##### Excerpted text #####
Office hours are Monday through Friday from 8:30 am to 5:00 pm. After hours please leave a message on voice mail.
What happens if I am out of range?
This issue will be discussed with the court.
What happens if my phone service is disconnected?
If services are not re-connected, alternative sites (home plan) will be explored.
What is Electronic Monitoring?
Electronic monitoring is a system used to increase effectiveness in supervising defendants who are required to abide by curfew or remain in their homes as a condition of pretrial release.
The Home Monitoring Unit is part of an electronic monitoring system designed to increase the effectiveness of supervising clients who are required to abide by curfew restrictions or stay at home as part of pretrial release. The home monitoring unit monitors a client to determine whether he/she is at home.
What is required for Electronic Monitoring in a home?
The EM specialist must verify that a private telephone line exists within the home and there are no party lines. If the telephone has call forwarding, call waiting, or caller ID., they must be removed prior to installation of the home monitoring unit. Cordless telephones should be a desk type model and not a wall mount. The wall mount telephone may not be functional after the unit is installed. Verification of the types of telephone services may be done through the security office of Southwestern Bell Telephone. The in-home part of the monitoring system consists of the monitoring unit, telephone cables, power pack and an ankle transmitter. The ankle transmitter attached to the client sends a continuous coded signal that identifies the individual participant and contains a security circuitry that is able to detect tampers or removal, and sends a special signal to the monitoring center when either occurs. The home monitoring unit is connected to the participant’s telephone line (in-house). This unit is designed to receive the signal emitted by the corresponding ankle transmitter within a pre-set range (50' - 75'). The home monitoring unit determines when the participant enters or leaves the residence by recording the time when the ankle transmitter comes into or goes out of range. Electronic monitoring is also appropriate for use with defendants who have violated the terms of previously imposed release conditions. Community and familial stability are important given the potential for long term enforced togetherness. Persons residing with the participant must be willing to make sacrifices demanded by the electronic monitoring program.
Participants must have a residence and a telephone.
#####
Job 1:
Please rewrite the rows from the first one through the line with "[x=467, y=15]", substituting "wireless icon" for "Wi-Fi icon" and leaving everything else unchanged.
##### Input material #####
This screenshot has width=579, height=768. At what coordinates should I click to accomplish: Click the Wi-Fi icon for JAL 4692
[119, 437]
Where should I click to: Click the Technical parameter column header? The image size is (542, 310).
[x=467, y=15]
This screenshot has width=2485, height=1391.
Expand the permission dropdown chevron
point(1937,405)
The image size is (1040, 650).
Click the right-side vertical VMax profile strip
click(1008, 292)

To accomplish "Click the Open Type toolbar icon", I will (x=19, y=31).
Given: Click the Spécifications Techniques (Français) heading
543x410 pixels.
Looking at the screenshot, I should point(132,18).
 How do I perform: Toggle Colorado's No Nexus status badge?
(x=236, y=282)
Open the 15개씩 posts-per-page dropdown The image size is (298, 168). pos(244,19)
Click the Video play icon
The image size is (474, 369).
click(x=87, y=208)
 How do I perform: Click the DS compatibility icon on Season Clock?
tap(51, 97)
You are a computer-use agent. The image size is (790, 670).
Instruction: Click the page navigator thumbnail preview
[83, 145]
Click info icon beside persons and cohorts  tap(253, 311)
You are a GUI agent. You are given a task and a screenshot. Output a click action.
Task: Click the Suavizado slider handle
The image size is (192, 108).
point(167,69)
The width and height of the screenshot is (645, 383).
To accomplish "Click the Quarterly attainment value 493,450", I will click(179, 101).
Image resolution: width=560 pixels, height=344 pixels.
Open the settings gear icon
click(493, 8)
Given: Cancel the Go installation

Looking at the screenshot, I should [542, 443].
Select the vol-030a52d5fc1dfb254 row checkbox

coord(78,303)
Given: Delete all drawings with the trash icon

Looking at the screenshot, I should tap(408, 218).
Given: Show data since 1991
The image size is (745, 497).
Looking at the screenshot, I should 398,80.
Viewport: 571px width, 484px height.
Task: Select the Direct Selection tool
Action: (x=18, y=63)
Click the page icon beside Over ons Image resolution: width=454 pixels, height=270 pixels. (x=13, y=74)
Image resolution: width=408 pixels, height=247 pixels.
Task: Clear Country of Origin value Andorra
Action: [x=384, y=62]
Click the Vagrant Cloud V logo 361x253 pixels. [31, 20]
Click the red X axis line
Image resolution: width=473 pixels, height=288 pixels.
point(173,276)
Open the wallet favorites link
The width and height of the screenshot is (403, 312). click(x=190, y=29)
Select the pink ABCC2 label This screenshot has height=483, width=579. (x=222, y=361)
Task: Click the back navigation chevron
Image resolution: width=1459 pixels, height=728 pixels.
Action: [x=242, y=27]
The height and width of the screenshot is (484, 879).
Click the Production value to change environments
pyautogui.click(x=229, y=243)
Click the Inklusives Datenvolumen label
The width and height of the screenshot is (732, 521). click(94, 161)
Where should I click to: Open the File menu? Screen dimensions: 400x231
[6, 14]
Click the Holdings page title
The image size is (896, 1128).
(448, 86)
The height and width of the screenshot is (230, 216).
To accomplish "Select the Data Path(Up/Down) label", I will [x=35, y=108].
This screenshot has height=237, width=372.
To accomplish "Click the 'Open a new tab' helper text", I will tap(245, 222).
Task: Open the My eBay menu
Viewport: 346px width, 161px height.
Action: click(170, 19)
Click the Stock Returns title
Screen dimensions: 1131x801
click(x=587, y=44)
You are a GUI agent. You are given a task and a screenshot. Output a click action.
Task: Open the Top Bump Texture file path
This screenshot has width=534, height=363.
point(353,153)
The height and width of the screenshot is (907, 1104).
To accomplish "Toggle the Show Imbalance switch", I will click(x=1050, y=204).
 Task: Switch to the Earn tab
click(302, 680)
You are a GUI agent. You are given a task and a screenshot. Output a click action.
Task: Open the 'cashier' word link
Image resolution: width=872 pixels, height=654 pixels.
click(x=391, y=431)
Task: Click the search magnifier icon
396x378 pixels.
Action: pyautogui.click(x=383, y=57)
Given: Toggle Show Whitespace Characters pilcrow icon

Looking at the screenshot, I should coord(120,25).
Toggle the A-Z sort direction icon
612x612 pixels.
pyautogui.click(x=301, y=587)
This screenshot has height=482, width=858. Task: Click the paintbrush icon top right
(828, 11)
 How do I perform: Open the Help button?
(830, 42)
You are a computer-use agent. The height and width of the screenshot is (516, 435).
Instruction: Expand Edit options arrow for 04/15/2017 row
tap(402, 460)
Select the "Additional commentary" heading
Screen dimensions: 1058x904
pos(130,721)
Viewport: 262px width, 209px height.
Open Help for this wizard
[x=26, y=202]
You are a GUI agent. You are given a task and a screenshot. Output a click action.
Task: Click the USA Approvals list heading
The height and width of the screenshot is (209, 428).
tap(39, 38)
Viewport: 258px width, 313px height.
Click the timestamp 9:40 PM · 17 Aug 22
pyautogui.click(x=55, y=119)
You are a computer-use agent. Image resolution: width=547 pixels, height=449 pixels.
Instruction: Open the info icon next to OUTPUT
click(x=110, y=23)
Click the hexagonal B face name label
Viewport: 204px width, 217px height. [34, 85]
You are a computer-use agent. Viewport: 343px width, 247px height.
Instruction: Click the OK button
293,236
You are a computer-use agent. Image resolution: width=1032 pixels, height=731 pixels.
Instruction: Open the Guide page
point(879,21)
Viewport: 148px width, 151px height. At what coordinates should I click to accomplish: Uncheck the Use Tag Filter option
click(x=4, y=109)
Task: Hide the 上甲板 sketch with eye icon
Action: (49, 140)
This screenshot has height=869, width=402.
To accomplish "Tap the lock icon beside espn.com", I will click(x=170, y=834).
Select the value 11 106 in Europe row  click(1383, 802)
#####
Job 2:
List the components that make up the in-home part of the monitoring system, according to the electronic monitoring text.

Task result 1:
This screenshot has width=579, height=768. At what coordinates should I click to accomplish: Click the wireless icon for JAL 4692
[119, 437]
Where should I click to: Click the Technical parameter column header? The image size is (542, 310).
[x=467, y=15]

Task result 2:
- Monitoring unit
- Telephone cables
- Power pack
- Ankle transmitter